> **Tasks to complete**
A – In the thank-you letter below, can you rewrite the paragraph beginning "Out-of-class sessions in my Multilateral Arms Control" as a short bulleted list that keeps its main facts?
B – Answer these questions from the thank-you letter below, one line each, marked as the questions are:
(i) Which course provided the setting for preliminary literature review and thesis outlining?
(ii) How many young leaders, from how many countries, does the Mandela Mile Leadership Programme host?
(iii) What is the topic of the ongoing Capstone Project?
C – Reproduce the passage of the thank-you letter below starting with "I wish to express" and going on through "timeless academic exchange.".

> **Selected excerpt**
I wish to express my most profound appreciation for sponsoring my studies at the Graduate Institute over the past year. Thanks to your unrelenting support, I could acclimatise with the diverse community at the Institute and the International Geneva environment with profound poise and stability.
My first year did not only present me the privilege of using state-of-the-art facilities and encountering venerable professors from the Institute and beyond, but it also imbued in me a unique sense of self-worth in view of the rich scholarly exchange that transpired. I owe my professors and colleagues a million thanks for all such avenues of timeless academic exchange.
Speaking on studies, I needed to adapt to the Institute’s style of scholarship at the outset, which was exhilarating and exacting at the same time. I have spent countless hours behind my computer screen figuring out threads of academic texts for term projects, but I have also had several relaxing times with colleague students over dishes and drinks, thanks to class apéros and GISA events.
Out-of-class sessions in my Multilateral Arms Control and Politics of Commercial Security courses took my colleagues and me to the United Nations Office for Disarmament Affairs (UNODA) and the Office of the International Committee of the Red Cross (ICRC) respectively. Needless to say, as students, we relished such insightful experiences and will treasure them for a good while to come.
What is more, my first-year journey has also significantly shaped my thesis focus. This results from the courses I enrolled in, particularly, my Social Inquiry and Qualitative Methods for International Affairs and Development course. This course provided me the requisite milieu for preliminary literature review and thesis outlining. Thus, I could engage with many seminal texts on global security and peace promotion. In the interim, I intend to interrogate the subject, “the role of interreligious cooperation in the peace, security, and development nexus in post-9/11 Ghana”.
As I aspire to engender peace and cooperation among diverse groups and entities going forward, I am convinced that this inquiry would add some layers to the episteme of religion and global security. I have seized the privilege of being in International Geneva to patronize several conferences and fora over the past year. Notable among them are conferences of the Geneva Peace Week, a DCAF forum on the theme, “Peacebuilding and Sustaining the Peace: What’s Next for the UN Peacebuilding Architecture”, and a World Council of Churches round table on “Rethinking Interreligious Engagement in a Wounded World.” Such events as these have brought me practitioners’ perspectives on international affairs and emboldened me to make relevant inputs as a youth.
Last but not least commendable, I am presently receiving training in the Mandela Mile Leadership Programme (MMLP), a virtual collaborative incubator of the Caux Forum and the Mandela Mile, hosting over 40 young leaders from 21 countries across the globe. This programme has been equipping participants with tried-and-tested leadership values espoused by forerunners in international affairs such as the late Kofi Annan and the late Nelson Mandela. Personally, my experience will culminate in the launch of my incubator initiative on youth economic empowerment and peace promotion in Ghanaian communities, which is inspired by my ongoing Capstone Project on the topic, “Youth Economic Empowerment and Global Security in West Africa”.
Though hampered by the coronavirus pandemic, I intend to work with a local network of volunteers and young entrepreneurs to engender youth financial independence as well as peace facilitation and violence mitigation in Ghana before, during, and after the 2020 General Elections. Progressively, this intervention will be extended to other parts of the globe.
Having said the foregoing, the point stands that none of these would have been realised had the Institute and the Alumni Community not given me a place at the Maison de la Paix. Once again, my most profound appreciation goes to you all for both your past and future contributions.

> **Extracted data**
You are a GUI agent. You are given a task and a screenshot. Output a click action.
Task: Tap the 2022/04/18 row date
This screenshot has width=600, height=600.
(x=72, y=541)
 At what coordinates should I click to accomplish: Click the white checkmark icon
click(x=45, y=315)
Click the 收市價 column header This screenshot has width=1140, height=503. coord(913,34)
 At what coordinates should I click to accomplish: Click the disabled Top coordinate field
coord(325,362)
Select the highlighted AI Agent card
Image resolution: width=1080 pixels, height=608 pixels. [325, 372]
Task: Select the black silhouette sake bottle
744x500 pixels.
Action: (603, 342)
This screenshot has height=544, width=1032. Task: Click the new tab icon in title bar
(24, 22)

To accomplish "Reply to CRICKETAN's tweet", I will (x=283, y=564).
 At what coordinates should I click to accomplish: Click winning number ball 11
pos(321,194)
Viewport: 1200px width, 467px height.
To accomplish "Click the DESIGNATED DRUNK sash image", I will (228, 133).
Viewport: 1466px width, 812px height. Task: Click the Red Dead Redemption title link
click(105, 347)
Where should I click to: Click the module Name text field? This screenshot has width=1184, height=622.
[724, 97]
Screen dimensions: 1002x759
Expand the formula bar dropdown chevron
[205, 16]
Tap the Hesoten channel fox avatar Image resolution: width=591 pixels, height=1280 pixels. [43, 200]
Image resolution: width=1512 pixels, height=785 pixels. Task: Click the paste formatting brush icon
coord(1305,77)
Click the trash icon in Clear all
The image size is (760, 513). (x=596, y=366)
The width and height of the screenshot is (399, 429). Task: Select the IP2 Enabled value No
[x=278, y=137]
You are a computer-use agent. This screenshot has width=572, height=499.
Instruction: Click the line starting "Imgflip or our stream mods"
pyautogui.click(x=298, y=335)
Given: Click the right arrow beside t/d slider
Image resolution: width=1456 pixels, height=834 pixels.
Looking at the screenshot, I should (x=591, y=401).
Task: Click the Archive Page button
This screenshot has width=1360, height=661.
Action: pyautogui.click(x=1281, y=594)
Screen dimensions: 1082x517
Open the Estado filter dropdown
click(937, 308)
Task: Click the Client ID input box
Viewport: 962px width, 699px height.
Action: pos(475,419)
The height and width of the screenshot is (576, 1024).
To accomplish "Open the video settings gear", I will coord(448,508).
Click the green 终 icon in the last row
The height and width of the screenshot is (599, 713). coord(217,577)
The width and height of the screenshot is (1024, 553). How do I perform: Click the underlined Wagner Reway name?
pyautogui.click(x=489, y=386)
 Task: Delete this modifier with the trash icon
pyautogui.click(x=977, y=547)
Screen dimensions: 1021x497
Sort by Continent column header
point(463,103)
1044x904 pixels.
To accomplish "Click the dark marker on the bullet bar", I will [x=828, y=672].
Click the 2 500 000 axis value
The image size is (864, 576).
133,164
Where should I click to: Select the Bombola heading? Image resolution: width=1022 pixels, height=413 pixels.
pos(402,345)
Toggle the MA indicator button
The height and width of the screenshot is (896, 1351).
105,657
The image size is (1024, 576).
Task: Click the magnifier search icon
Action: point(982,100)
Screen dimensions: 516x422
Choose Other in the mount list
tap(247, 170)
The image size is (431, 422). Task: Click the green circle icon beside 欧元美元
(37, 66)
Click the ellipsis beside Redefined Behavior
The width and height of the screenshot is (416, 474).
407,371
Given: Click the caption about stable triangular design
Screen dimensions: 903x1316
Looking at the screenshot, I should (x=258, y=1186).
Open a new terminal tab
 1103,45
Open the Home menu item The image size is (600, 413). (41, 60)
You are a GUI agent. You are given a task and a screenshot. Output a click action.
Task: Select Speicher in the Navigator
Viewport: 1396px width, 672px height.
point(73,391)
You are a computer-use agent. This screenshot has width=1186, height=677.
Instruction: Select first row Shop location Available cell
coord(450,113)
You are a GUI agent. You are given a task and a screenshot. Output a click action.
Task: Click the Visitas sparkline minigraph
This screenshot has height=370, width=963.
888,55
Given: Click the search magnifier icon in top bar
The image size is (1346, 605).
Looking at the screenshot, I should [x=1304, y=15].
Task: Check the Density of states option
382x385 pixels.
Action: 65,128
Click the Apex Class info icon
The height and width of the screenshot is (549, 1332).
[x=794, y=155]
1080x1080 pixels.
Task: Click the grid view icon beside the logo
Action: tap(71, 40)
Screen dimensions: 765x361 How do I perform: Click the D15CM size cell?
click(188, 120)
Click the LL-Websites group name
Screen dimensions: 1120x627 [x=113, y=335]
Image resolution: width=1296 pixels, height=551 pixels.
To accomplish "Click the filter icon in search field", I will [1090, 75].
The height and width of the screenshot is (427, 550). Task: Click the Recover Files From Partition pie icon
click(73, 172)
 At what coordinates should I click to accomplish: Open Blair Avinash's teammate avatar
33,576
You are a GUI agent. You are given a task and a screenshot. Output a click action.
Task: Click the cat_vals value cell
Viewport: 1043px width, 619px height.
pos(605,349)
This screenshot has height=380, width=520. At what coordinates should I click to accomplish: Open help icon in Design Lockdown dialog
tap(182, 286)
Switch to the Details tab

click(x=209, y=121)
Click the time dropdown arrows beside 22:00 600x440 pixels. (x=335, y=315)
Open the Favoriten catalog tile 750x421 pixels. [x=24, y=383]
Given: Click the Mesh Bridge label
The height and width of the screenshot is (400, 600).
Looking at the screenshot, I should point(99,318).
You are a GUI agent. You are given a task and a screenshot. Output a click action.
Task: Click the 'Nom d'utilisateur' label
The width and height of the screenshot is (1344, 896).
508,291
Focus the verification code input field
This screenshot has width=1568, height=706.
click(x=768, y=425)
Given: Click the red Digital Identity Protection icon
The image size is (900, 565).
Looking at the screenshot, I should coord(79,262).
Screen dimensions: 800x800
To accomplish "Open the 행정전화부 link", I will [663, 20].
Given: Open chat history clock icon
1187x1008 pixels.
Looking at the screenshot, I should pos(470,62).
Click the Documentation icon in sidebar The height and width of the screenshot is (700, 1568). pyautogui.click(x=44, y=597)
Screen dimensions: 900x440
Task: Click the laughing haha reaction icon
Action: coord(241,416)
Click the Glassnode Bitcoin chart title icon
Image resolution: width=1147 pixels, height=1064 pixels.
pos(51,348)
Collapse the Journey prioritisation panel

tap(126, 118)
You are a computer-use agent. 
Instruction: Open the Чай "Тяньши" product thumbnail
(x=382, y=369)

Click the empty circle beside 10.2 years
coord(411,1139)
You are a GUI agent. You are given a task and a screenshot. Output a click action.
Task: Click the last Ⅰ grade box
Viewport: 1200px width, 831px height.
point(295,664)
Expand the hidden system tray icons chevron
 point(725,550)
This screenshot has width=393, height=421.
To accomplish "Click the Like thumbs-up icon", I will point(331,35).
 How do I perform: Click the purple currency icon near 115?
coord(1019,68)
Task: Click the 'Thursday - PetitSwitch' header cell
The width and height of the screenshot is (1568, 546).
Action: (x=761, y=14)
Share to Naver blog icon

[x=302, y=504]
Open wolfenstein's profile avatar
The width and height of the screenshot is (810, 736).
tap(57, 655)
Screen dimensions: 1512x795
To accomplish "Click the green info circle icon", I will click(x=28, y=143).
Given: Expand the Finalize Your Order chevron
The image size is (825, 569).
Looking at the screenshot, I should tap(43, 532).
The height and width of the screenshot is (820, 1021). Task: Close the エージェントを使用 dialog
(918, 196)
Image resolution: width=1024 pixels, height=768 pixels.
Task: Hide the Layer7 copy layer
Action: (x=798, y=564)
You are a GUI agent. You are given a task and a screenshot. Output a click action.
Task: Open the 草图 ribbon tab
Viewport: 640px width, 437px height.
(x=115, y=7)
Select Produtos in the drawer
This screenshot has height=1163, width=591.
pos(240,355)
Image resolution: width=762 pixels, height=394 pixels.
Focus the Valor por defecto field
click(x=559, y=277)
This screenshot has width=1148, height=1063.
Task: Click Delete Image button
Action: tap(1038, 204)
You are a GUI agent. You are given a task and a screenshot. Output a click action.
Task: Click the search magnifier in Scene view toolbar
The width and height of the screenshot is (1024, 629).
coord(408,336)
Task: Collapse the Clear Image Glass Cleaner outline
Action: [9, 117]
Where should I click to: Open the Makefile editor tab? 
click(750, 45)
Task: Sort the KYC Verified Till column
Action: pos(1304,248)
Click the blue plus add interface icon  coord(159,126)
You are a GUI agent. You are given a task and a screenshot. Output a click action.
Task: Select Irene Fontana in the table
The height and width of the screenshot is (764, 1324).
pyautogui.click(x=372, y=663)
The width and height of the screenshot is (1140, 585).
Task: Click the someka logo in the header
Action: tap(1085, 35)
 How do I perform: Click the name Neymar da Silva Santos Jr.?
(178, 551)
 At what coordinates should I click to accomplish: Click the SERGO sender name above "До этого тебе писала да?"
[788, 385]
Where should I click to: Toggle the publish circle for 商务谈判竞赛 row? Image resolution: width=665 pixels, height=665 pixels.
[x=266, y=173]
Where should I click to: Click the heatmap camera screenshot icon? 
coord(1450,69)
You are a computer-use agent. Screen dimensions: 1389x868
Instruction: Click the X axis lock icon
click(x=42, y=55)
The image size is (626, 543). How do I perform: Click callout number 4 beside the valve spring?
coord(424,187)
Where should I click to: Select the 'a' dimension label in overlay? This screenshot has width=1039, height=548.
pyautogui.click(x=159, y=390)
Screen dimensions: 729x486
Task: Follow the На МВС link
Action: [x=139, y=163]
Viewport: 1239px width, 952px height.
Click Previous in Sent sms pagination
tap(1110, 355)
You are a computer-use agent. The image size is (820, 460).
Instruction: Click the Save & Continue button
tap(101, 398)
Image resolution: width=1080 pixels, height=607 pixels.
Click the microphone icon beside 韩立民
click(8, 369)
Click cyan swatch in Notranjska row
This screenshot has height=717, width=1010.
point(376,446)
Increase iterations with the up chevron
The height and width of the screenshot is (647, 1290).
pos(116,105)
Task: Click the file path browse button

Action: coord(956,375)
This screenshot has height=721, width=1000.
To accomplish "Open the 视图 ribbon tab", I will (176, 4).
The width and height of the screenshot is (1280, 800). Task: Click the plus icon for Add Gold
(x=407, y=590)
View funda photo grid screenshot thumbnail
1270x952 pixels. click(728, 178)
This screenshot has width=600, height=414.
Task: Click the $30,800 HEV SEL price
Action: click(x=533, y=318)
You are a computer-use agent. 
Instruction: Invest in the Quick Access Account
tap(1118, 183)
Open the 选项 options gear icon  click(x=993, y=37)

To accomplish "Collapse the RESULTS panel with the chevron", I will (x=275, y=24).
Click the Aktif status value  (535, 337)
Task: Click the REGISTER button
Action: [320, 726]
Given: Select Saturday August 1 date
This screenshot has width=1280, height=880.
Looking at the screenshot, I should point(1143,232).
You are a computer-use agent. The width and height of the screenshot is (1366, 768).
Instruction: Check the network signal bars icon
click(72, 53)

> **List of answers**
A –
- Out-of-class sessions in the Multilateral Arms Control course took the students to the United Nations Office for Disarmament Affairs (UNODA).
- Out-of-class sessions in the Politics of Commercial Security course took them to the Office of the International Committee of the Red Cross (ICRC).
- The students relished these insightful experiences and will treasure them for a good while.

B –
(i) Social Inquiry and Qualitative Methods for International Affairs and Development.
(ii) Over 40 young leaders from 21 countries.
(iii) "Youth Economic Empowerment and Global Security in West Africa."

C –
I wish to express my most profound appreciation for sponsoring my studies at the Graduate Institute over the past year. Thanks to your unrelenting support, I could acclimatise with the diverse community at the Institute and the International Geneva environment with profound poise and stability.
My first year did not only present me the privilege of using state-of-the-art facilities and encountering venerable professors from the Institute and beyond, but it also imbued in me a unique sense of self-worth in view of the rich scholarly exchange that transpired. I owe my professors and colleagues a million thanks for all such avenues of timeless academic exchange.